Preventing the deaths of 823,000 children under five-year-olds each year can be achieved by exclusively breastfeeding all infants until six months, and then introducing nutritious complementary foods while continuing to breastfeed for up to two years. Breastfeeding not only provides the essential nutrients an infant needs to grow and achieve their full potential, it can also prevent around 20,000 cases of breast cancer each year. Infants that are given even a few days of breastfeeding will benefit from the “liquid gold” effect of boosting their immunity and preventing childhood illnesses and allergies. Breastfeeding enhances cognitive development and is linked to the prevention of type two diabetes and obesity in later life. If a tablet existed to provide these benefits, it would be in high demand.
Despite these facts, only around 30% of UK infants are still being breastfed exclusively at six to eight weeks – reducing to 1% at six months. Some boroughs in London, such as Tower Hamlets, have put extra resources and support into increasing these figures, resulting in over 80% of mothers starting to breastfeed with over 40% still breastfeeding at six to eight weeks. The evidence is clear that peer support and counselling do lead to infants being breastfed for longer.

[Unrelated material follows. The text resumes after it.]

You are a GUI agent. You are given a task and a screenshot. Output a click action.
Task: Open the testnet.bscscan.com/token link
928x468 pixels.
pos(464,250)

However, although we all know breast is best, there is often a ‘but’ attached: “I do not have time”, “I do not have enough milk”, “it is too hard”, “it is too sore”,” I need to go back to work”, “I was bottle fed and I am fine” .

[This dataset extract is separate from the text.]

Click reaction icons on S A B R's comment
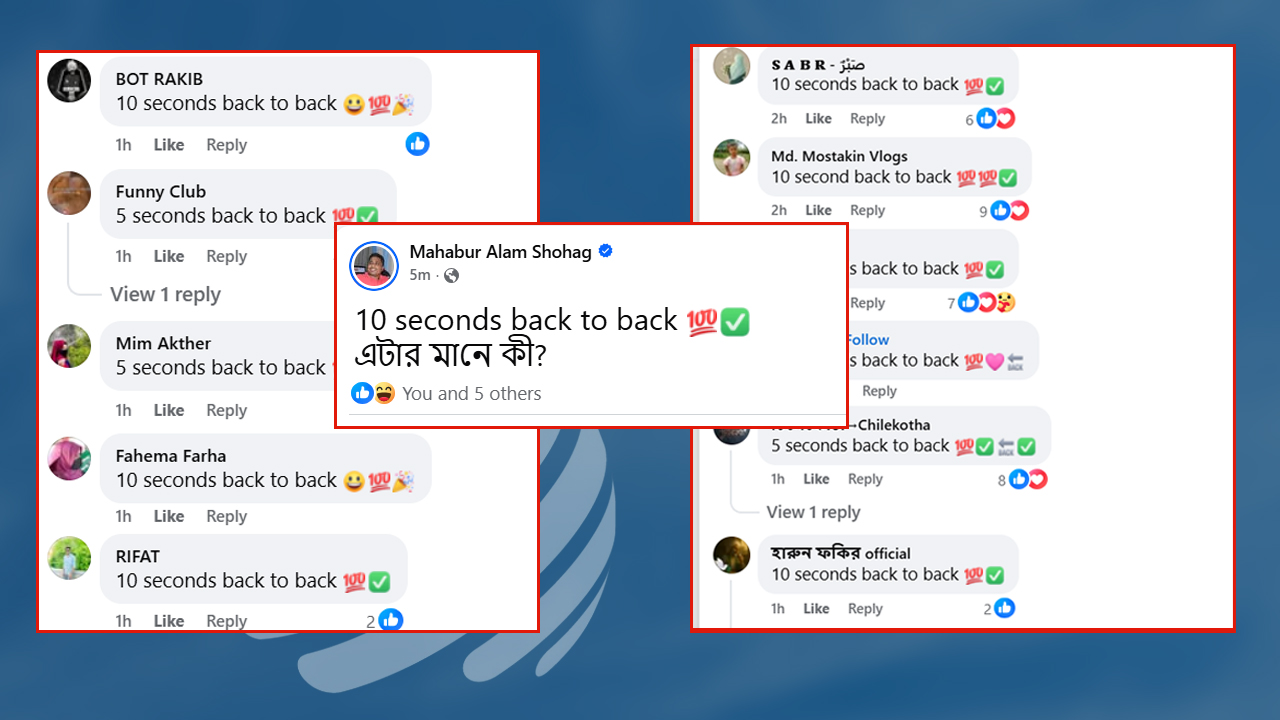 [x=995, y=118]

Aggressive marketing of breastmilk substitutes, the need to go back to work, and the lack of effective support are some of the most common reasons given by mothers who choose to switch from breast to bottle feeding. With the increase of zero-hour contracts, more mothers are working without paid maternity leave. The following quotes are from a qualitative study on understanding infant and young child feeding practices in Tower Hamlets in 2017, that I was part of, which help illustrate why some mothers are choosing not to breastfeed.

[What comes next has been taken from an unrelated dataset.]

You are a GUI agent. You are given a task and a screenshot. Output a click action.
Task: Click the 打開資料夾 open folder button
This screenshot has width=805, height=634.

“You hear plenty about the benefits of breastfeeding. All over the hospital, there are big signs saying, “It’s good for you to breastfeed.” But, then you don’t actually get the support from the hospital staff” – a mother.
“There are just so many mixed messages. Some of the midwives and other workers have different attitudes. You have no idea what you’re doing at the beginning. You want a clear, calm person. Whereas, you’re getting different people coming in every hour, giving you different advice. Not quite being as sympathetic as you might need them to be. To them, it’s old hat and to you, it’s brand new. You don’t know what you’re doing, the baby doesn’t know what they’re doing. A bit more sympathy. They’re stretched, you know” – a mother.
Health workers, especially midwives, health visitors and nursery nurses, need to ensure women are provided with effective information and support for optimal feeding. It is important for a child to be in the same room as their mother, as hearing the baby cry can lead to the milk being ‘let down’. Knowledge of baby reflexes, such as sucking, swallowing and latching, can also help to prevent complications such as cracked nipples.
We need to make sure that all health professionals and the media support exclusive breastfeeding of all infants until six months of age. This World Breast Feeding Week, I'm calling for more political commitment, support, and the implementation of the International Code of Marketing of Breast-Milk substitutes to help ensure the UK and other countries meet the Global Nutrition Target of increasing the numbers of exclusively breastfed infants to 50% by 2025.